Q2. Comparison of more datasets
We would like to point out that many works (e.g., MEM-FS [40], TIP'23) only conduct experiments on the four datasets we experimented with in the paper. Here, we also report our performance on all 8 datasets as in [10, 49].
| 5shot | CUB | Cars | Plac. | Plan. | Crop. | Euro. | ISIC | Ches. | Avg. |
|---|---|---|---|---|---|---|---|---|---|
| StyAdv [10] | 95.82 | 61.73 | 88.33 | 75.55 | 94.85 | 88.57 | 47.73 | 26.97 | 72.45 |
| FLoR [49] | 96.18 | 61.75 | 89.23 | 72.80 | 95.28 | 90.41 | 49.52 | 26.71 | 72.74 |
| Ours | 96.28 | 64.26 | 89.25 | 73.24 | 95.53 | 90.13 | 53.09 | 27.72 | 73.69 |
| 1shot | CUB | Cars | Plac. | Plan. | Crop. | Euro. | ISIC | Ches. | Avg. |
|---|---|---|---|---|---|---|---|---|---|
| StyAdv [10] | 84.01 | 40.48 | 72.64 | 55.52 | 81.22 | 72.15 | 33.05 | 22.92 | 57.75 |
| FLoR [49] | 84.60 | 40.71 | 73.85 | 51.93 | 81.81 | 72.39 | 34.20 | 22.78 | 57.79 |
| Ours | 85.48 | 43.45 | 74.49 | 52.58 | 84.02 | 74.35 | 34.92 | 23.19 | 59.06 |
As can be seen, our model can still achieve a state-of-the-art performance average on all 8 datasets.
Finally, we appreciate the inspiring comments again and will thoroughly revise the paper accordingly.
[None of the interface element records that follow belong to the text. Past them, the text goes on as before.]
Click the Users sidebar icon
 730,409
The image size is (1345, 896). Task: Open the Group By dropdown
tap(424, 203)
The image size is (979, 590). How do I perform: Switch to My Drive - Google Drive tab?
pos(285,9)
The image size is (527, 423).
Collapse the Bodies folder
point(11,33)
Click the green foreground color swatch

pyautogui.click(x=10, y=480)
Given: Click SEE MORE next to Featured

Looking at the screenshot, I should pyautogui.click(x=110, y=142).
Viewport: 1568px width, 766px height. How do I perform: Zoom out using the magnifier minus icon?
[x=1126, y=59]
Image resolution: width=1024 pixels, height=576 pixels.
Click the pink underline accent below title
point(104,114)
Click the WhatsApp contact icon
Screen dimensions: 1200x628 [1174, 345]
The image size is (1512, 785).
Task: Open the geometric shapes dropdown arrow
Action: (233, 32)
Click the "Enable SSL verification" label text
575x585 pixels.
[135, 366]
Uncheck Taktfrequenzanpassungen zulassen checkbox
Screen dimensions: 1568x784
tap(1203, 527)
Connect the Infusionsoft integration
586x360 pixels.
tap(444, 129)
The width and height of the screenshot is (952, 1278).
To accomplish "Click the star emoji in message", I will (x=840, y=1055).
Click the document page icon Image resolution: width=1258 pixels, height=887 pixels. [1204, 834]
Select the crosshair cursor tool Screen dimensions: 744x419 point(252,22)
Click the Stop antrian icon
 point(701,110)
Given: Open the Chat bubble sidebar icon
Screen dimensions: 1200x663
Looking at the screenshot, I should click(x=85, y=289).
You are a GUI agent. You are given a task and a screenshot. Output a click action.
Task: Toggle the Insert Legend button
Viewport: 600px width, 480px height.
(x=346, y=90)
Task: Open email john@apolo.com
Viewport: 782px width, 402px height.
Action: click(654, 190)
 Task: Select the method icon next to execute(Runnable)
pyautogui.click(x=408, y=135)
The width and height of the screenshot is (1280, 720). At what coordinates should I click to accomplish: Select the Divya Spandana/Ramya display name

We hope our explanations have answered your questions.
This paper explores the effectiveness of the attention mechanism in Vision Transformer (ViT) for cross-domain few-shot learning. Specifically, the authors discovered that by simply multiplying a small temperature to the attention in ViT blocks, the performance in the target domain consistently improves, even though the attention map is downgraded to a uniform map. Based on a series of related analyses, the paper proposes an attention abandonment operation for source domain training and an attention adjustment operation for target domain fine-tuning. Extensive experiments are conducted to demonstrate the effectiveness of the proposed method for cross-domain few-shot learning.
The paper received four reviews, two positive (D8qR and G6Ww) and two borderline (ujLR and XXJ8). The reviewers acknowledged that the paper finds an interesting phenomenon in ViT-based models, proposes a simple and effective solution for cross-domain few-shot learning, conducts comprehensive quantitative analyses, provides some insights for developing novel attention operations in ViT-based architectures, and achieves state-of-the-art performance. However, the paper is primarily empirical and lacks theoretical insights. After the rebuttal, one of the two borderline reviewers was convinced and upgraded their score from borderline reject to borderline accept.
Based on these considerations, the AC recommends acceptance and strongly suggests that the authors fully consider the reviewers' comments in the final version, including the additional analyses and experiments added during the rebuttal period, particularly the theoretical analysis and comparison of results on more datasets.